CONTENTS


 
OH SAE-YOUNG 
 

Oh Sae-Young (1942- ) was born in Yongkwang, South Cholla Province. He graduated from the Korean Language and Literature Department of Seoul National University, where he is at present a professor. He initiated his literary career in April 1965, when poems including "Saebyok" and "Nalgae" were recommended and published in the review Hyondae Munhak. His published volumes of poetry include Pallanhanun pit' (1970), Kajang oduun nal chonyoke (1982), Mumyongyonsi (1986), Pult'anun Mul (1988), Sarangui chocchok (1990), Kkotturun pyorul urorumyo sanda (1992), Orisokun Hegel (1994), Nunmure orinun hanul kurimja (1994).  
He was initially fascinated by Modernism, and attempted to represent inner landscapes of the dislocated self produced by industrial society. From there, he gradually moved in the direction of a quest for an ontological authenticity in life.

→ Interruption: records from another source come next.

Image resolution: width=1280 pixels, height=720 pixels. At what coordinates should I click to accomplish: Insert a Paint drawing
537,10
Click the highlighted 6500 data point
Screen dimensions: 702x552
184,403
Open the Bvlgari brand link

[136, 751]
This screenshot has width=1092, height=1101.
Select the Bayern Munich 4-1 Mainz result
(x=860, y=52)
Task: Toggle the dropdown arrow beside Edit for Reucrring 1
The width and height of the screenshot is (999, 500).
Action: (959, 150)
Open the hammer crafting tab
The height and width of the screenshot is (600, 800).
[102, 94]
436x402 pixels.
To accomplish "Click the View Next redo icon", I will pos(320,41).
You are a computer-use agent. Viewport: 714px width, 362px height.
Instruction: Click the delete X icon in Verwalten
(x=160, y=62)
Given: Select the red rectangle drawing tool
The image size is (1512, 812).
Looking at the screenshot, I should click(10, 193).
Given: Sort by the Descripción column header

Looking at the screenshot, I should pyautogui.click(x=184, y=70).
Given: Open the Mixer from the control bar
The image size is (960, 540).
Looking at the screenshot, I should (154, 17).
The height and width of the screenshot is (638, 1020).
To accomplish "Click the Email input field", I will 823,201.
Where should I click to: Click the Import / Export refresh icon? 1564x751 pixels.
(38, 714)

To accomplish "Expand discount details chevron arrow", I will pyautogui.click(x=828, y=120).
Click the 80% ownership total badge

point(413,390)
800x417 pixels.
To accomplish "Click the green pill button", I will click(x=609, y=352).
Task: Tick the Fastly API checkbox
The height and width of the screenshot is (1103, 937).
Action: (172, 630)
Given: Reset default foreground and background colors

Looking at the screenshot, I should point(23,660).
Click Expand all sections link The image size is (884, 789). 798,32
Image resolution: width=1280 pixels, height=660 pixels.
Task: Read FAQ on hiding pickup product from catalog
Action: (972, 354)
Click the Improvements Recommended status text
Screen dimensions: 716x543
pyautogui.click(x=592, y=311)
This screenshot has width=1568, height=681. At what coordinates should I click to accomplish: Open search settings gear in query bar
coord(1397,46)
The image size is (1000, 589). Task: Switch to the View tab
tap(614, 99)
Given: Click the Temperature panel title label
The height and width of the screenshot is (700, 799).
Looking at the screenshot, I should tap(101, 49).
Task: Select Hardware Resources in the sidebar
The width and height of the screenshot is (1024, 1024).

Later, he attempted to explore the existential meaning of things by means of oriental modes of thought.  
His poetry as a whole is characterized by the pursuit of a harmonious fusion of the lyrical with the ideological, and the desire to give new formal expression to tradition by the techniques of Modernism.  
 
 

A Bowl 
 

A broken bowl  
becomes a blade.  

When might goes astray  
amidst moderation and balance,  
broken circles  
make a sharp edge  
and force open reason's  
ice-cold eyes.  

Ah, potsherd aimed  
at unseeing love,  

I am barefoot now.  
I am flesh  
waiting to be slashed.  
A soul maturing since the wound is deep.  

A broken bowl  
becomes a blade.  
Any broken thing  
becomes a blade. 
 
 

Music 
 

When their leaves have fallen  
the winter trees  
turn into musical instruments,  
instruments  
ringing out at the wind's fingertips  
following the notes hanging in the sky.  

And not only trees.  
Listen to the streams in the valleys.  
Water bouncing off rocks as it flows  
echoing under sheets of ice  
is music too.  

The tree where high notes ring from high branches  
low notes from low branches  
is a stringed instrument,  
the valley where loud notes ring from big rocks  
quiet notes from small rocks  
is a wind instrument,  

On a day like today  
when snow has fallen white over the world,  
the image of the one we yearn for effaced,  
I want to listen to music  
leaning here beside my window.  

Emotions come through the ear  
rather than the eye,  
winter is a rainbow emerging through hearing. 
 
 

Tears 
 

Only one who has experienced sorrow  
knows  
that water can also burst into flames.  
Only look at the crimson blaze  
rising from the horizon on a summer's day  
beside the sea at sunset.  
It's as if it is so sad about something  
that it has wept until its eyes are red.  
White salt  
crystallizing on the mud  
like traces of tears on a cheek:  
salt is the charcoal of love.  
If we say that love is light  
rising as fire,  
sorrow is light rising as water,  
and tears rising gently in the eyes  
make the darkness bright.  
 
 

There is darkness in God's heaven too 
 

Just as I scatter letters one by one  
a, b, c, d...  
on the empty lines of my page,  
God scatters stars  
in the evening sky.  
Why should empty space be so frightening?  
God's space up there,  
eager to stop up with light  
the void of the Absolute,  
while I try to fill it  
with words.  
When I scatter letters one by one  
a, b, c, d... on the empty lines of my page  
the seeds that fall to the ground  
grow into flowers, and plants, and  
trees but yet  
sooner or later they all return  
back into empty space.  
Language  
vanishing like the blaze of a shooting star  
in the distances separating you and me,  
and since there is light there is darkness  
in God's heaven too.  
 
 

Solitude 
 

If I shout "ah!" an "ah!" comes back.  
"Ah!" is one thing, "oh!" another  
and the echo in the hills  
unfailingly sends them back differently.  
On wild cherry trees wild cherry flowers blossom  
on wild plum trees wild plum flowers bloom:  
I wonder who called them forth?  
Love and hate are just the same.  
If you call for tears, tears will come,  
if you call for smiles, then smiles will come.  
Standing by the river at sunset in springtime  
yesterday sent you off and today in turn  
sends me off.  
his solitude  
on a spring afternoon, the sky dazzlingly blue,  
as I gaze at my quite empty face  
reflected in the flowing water.  
 



Translated by Brother Anthony.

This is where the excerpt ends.